Andreas Babler is not being made easy by his party. The memorable vote counting error surrounding the party chairmanship and the Vienna allotment garden affair have barely been forgotten when the Linz Brucknerhaus scandal involving Mayor Klaus Luger comes out of nowhere and as if that wasn’t enough, Doris Bures (SPÖ), the party’s political heavyweight, also tears up the draft election manifesto. If the election goes wrong, Babler would at least have a few good excuses at hand.

Chancellor’s Party

The SPÖ sees itself as a government party, actually even a chancellor’s party. This has a lot to do with the Bruno Kreisky era, which continued through Fred Sinowatz, Franz Vranitzky and Viktor Klima and made anything other than a red head of government seem unthinkable for an entire generation.

The turning point came at the turn of the millennium, when Wolfgang Schüssel dared to break the taboo of a black-blue coalition. Since then, it is no longer the SPÖ that seems to be stuck in government, but the People’s Party that keeps its doors open in all directions.

Actually, from that point on, things weren’t going as well for the Social Democrats as they had before, when they could still afford all sorts of scandals from Lucona to Noricum and still not be pushed out of power. At least they did manage to regain the chancellery for a while, where Werner Faymann, who was always a little underestimated, was able to steer Austria through the financial crisis quite successfully in retrospect.
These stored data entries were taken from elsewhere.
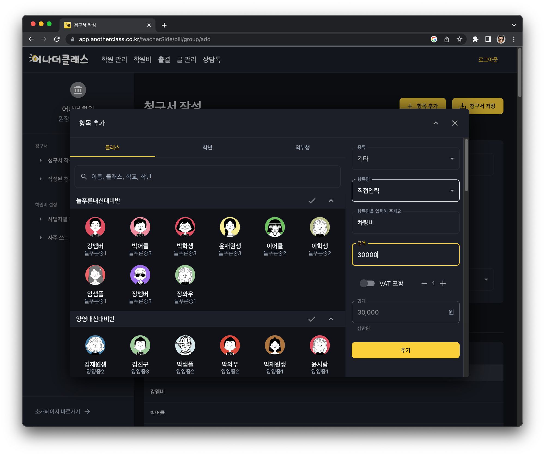Viewport: 545px width, 456px height.
Task: Click the student search input field
Action: tap(208, 177)
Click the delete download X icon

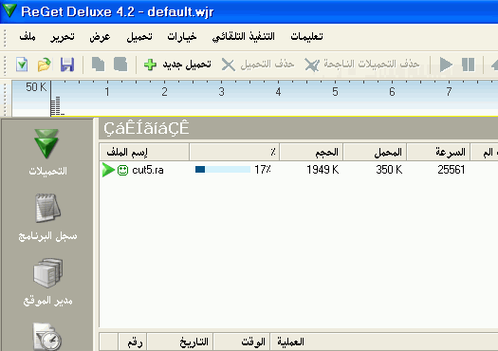click(228, 65)
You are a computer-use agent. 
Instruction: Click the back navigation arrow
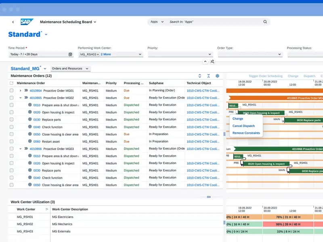pos(13,22)
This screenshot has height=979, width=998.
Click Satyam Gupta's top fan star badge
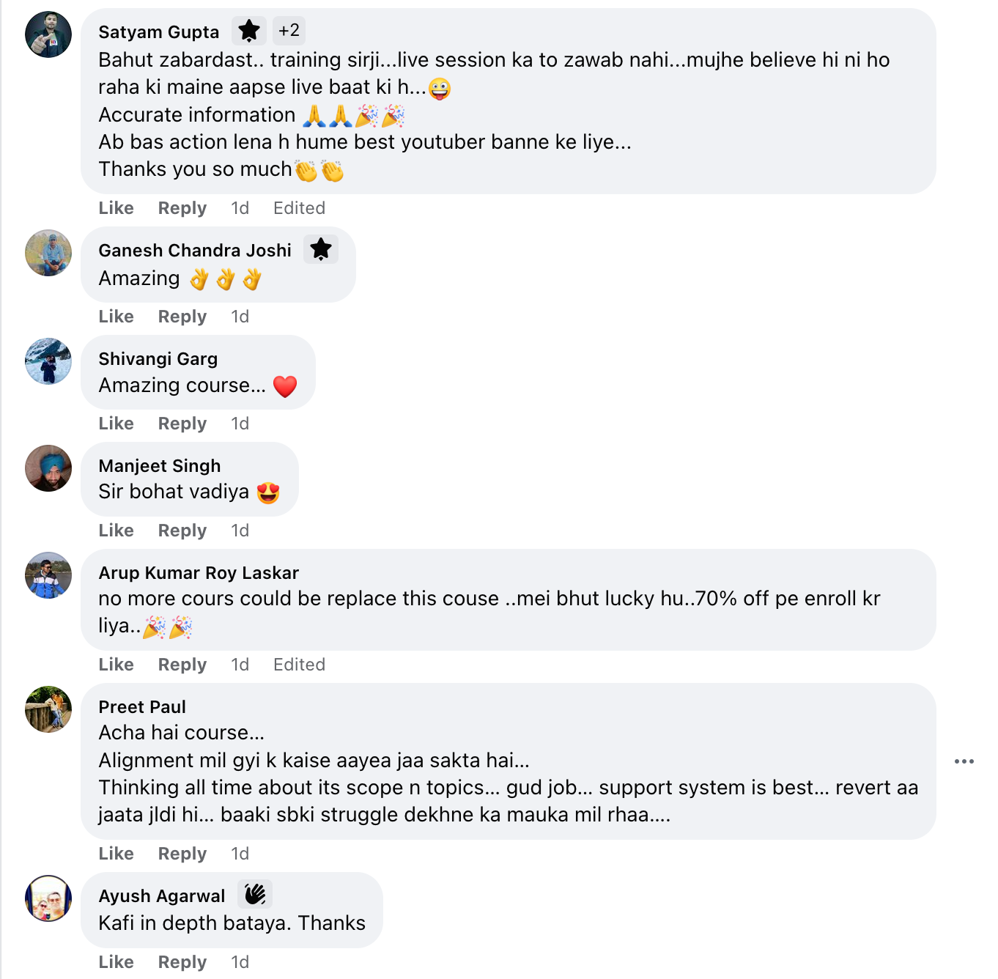[249, 31]
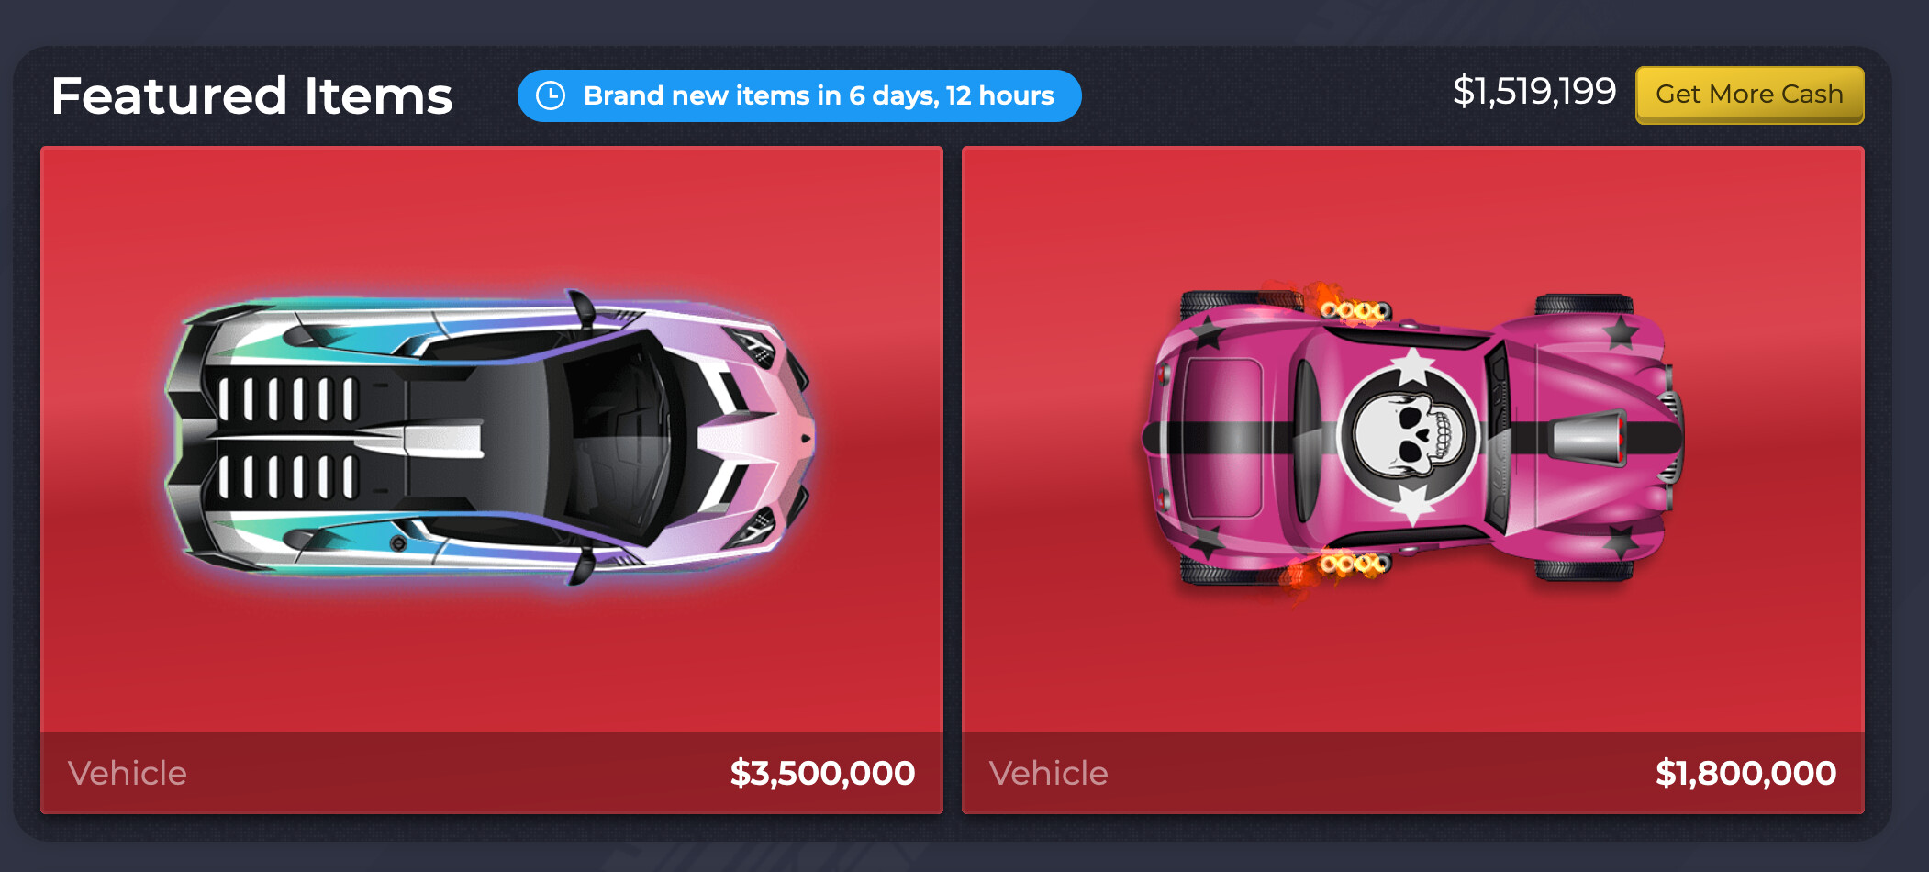Screen dimensions: 1929x872
Task: Click the upper white engine vent slats on the supercar
Action: coord(286,399)
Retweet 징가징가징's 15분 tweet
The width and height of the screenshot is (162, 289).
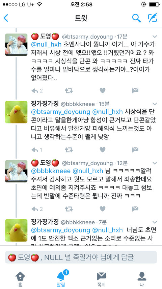tap(69, 150)
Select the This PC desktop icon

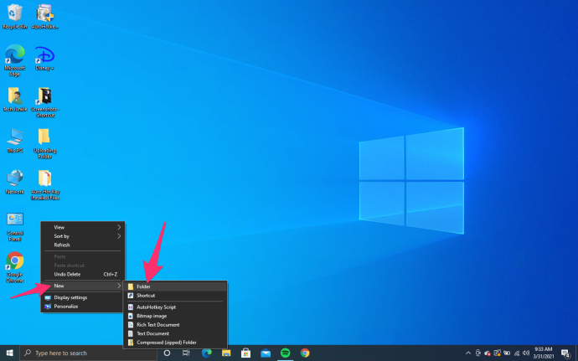15,141
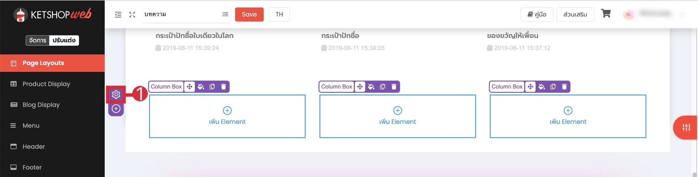Click move icon on first Column Box
Viewport: 698px width, 177px height.
[189, 87]
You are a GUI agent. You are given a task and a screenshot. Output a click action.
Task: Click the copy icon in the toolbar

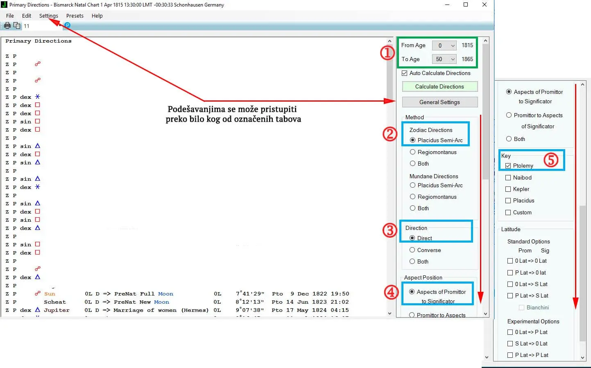pos(17,26)
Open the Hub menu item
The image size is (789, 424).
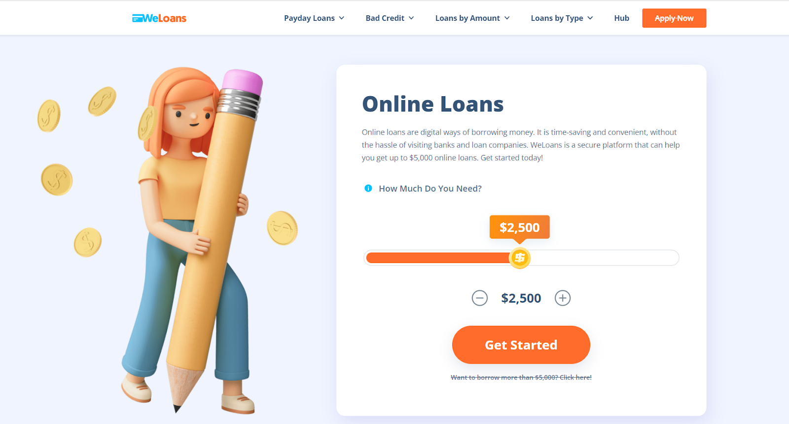pyautogui.click(x=621, y=18)
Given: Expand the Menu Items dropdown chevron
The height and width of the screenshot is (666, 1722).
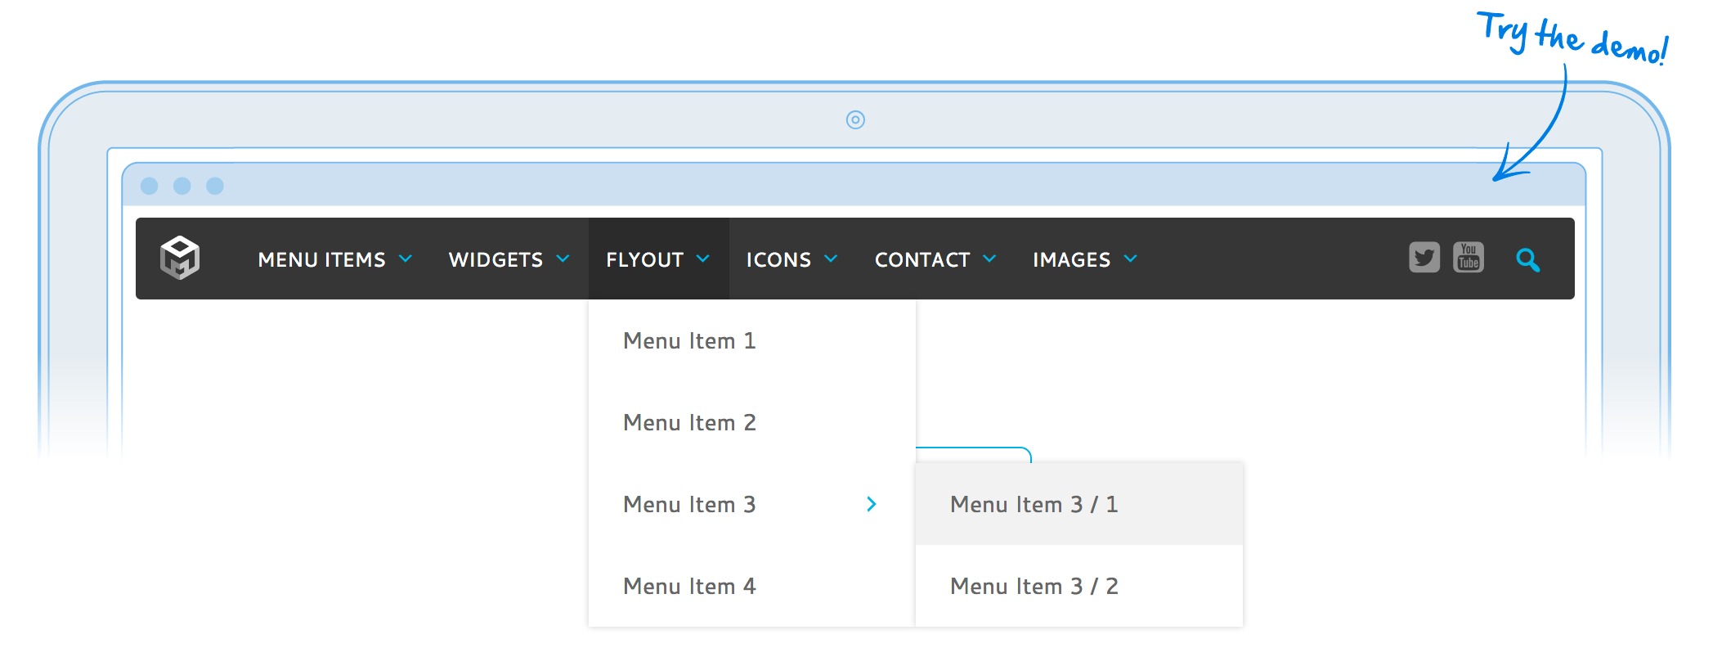Looking at the screenshot, I should 406,259.
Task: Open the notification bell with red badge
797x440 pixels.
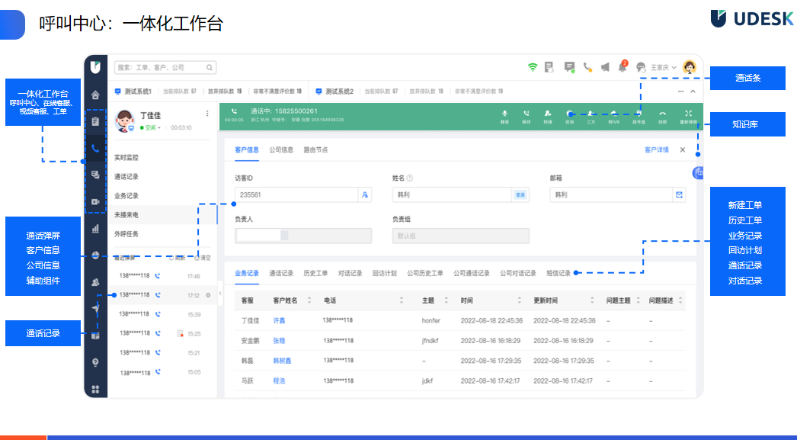Action: pyautogui.click(x=622, y=67)
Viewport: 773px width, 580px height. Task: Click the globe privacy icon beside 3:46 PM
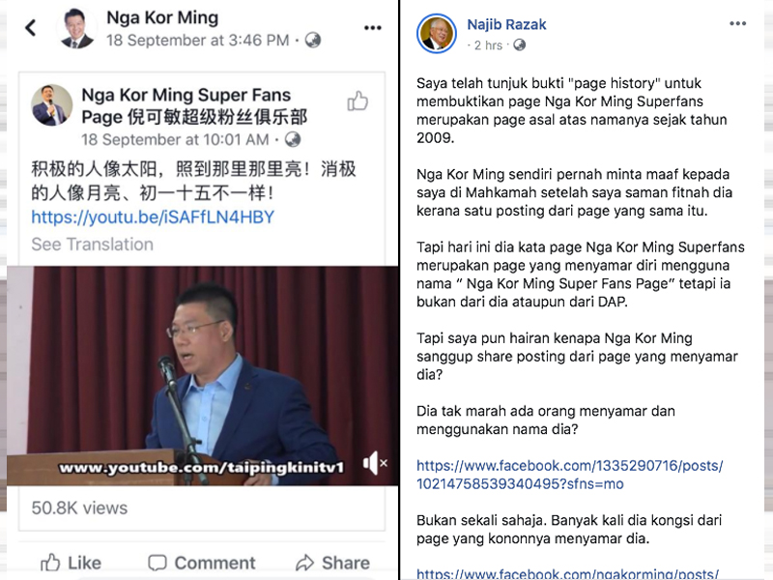pyautogui.click(x=312, y=40)
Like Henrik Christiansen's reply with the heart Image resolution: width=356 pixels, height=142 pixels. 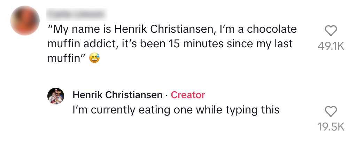pyautogui.click(x=331, y=112)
Historical fall from grace

But it is precisely the case of Werner Faymann that continues to haunt the SPÖ to this day. The chorus of whistles against the then Chancellor and party leader on May 1, 2016 is considered by many parts of the party to be a historic sin. This wound has not healed to this day, but various personal injuries have since been added to it.

There have always been camps in the SPÖ, but at crucial moments they pulled themselves together so that the success of the whole was not endangered. Nowadays there is hardly anyone in top positions who puts the party’s well-being above that of their own wing or themselves. The upright Carinthian governor Peter Kaiser sometimes seemed almost like Don Quixote when he tried to bring the party’s various interest groups to their senses.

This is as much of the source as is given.